沈黙が語るアメリカの暗黒史:『キラーズ・オブ・ザ・フラワームーン』が描く真実
マーティン・スコセッシ監督の新作『キラーズ・オブ・ザ・フラワームーン』は、ただの歴史映画ではない。物語の中心にあるのは、言葉にならない沈黙と、それが持つ力だ。言葉が語られない瞬間、観客は何も語らずとも語られる真実を感じ取る。映画が描くのは、アメリカの歴史の中で隠されてきた恐ろしい事実だ。だが、この映画が最も強烈に訴えかけるのは、何が語られ、何が語られないかに隠された意味だ。
物語はオクラホマ州、オサージ族の人々の土地で油を掘り当てたことから始まる。彼らの富を狙い、社会の隅々にまで浸透した腐敗と暴力。エルネスト・バークハート(レオナルド・ディカプリオ)は、兵役を終えたばかりの若者で、何も持たず、何も知らない。しかし、彼の人生は叔父のウィリアム(ロバート・デ・ニーロ)によって歪められていく。

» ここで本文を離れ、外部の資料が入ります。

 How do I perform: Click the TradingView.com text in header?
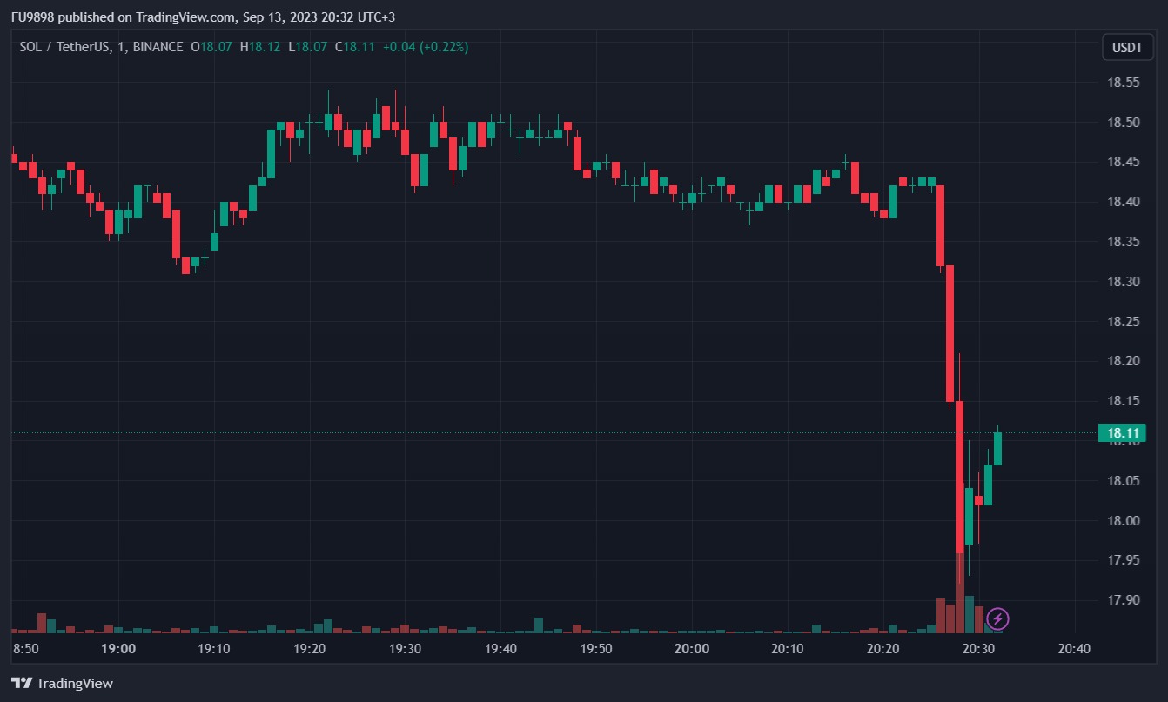coord(185,17)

ウィリアムは、エルネストにオサージ族の女性モリー(リリー・グラッドストーン)と結婚させ、彼女の家族を排除して富を手に入れさせようと画策する。しかし、エルネストはモリーを愛してしまう。その愛は、彼を無意識のうちに、さらに深い闇へと引き込んでいく。沈黙の中で目を背けられた真実が暴かれる瞬間、彼の心には何が残るのか。